Why do we insist on creating unnecessary strife, both consciously and subconsciously? We need to pick our battles, because every situation does not warrant an argument or screaming match. Most of our aggressive behavior toward resolution comes from how we saw others in our families or those closest to us resolve disputes. We have to choose which path we will take in order to maintain the peace, as well as our sanity. They say, “That sticks and stones may break my bones, but words will never hurt me.” I completely disagree, because words can cut like a two edge sword. Sometimes it’s like an out-of-body experience that takes over and we begin shooting below the belt, and these are things that we can’t take back no matter how hard we try.

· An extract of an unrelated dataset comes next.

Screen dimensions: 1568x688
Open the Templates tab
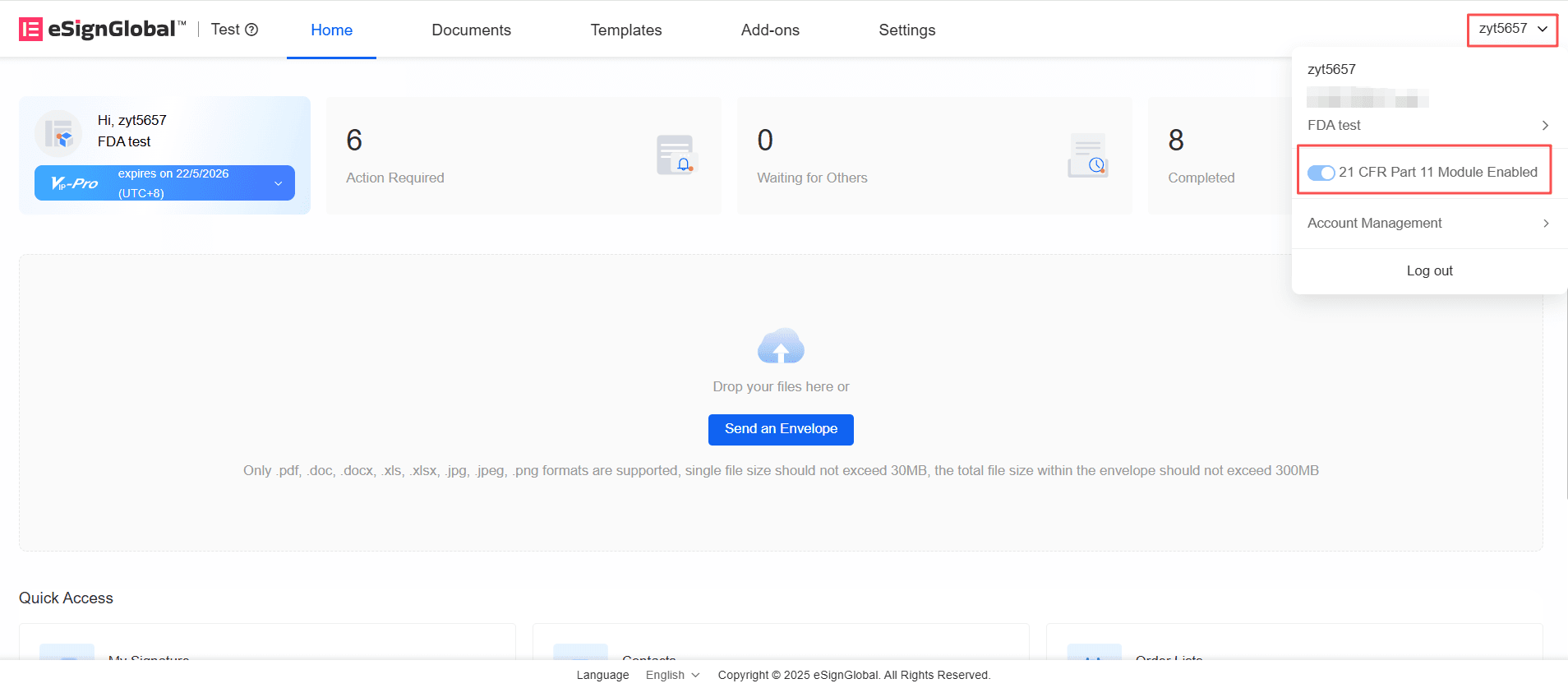click(x=625, y=30)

After we retire to our separate corners and think about all that has transpired, we replay each horrific word that was exchanged and a sense of regret comes over us, wishing we could have a do over. The sad part about it is, each time we go through this, we know what the end result will be, but can’t seem to control our erratic emotions.
More than not, the arguments stem from something that has nothing to do with him/her, but as simple as having a bad day at work, or someone else has made you upset for the day, but we bring all this excess baggage home with us. If these are things that you have identified as triggers, you can make the decision to take some quiet time to yourself until you have calmed down. This way, you can discuss what made you upset, and your mate can offer solace and not feel like they’re being attacked. He/She is not the enemy!
The simple things we argue about:
- The infamous toilet seat
- Dinner choices
- Temperature of the house
- What to watch on television
The first thing you must do is sit down and calmly discuss the reasons for the disputes and find a better way to discuss them without flaring tempers. As mature adults, you have to make the decision of what’s more important, you winning or your relationship. The core reason why the argument continues is because we want to have the last word. If you feel you are not able to resolve your disputes without it escalating, it’s time to get some professional help and get to the root of the real problem. You will find that the disputes usually stem from something deeper than what’s on the surface.
Pick your battles and learn to walk away. It’s perfectly okay to apologize, even if you feel you were right! Compromise and humility goes a long way!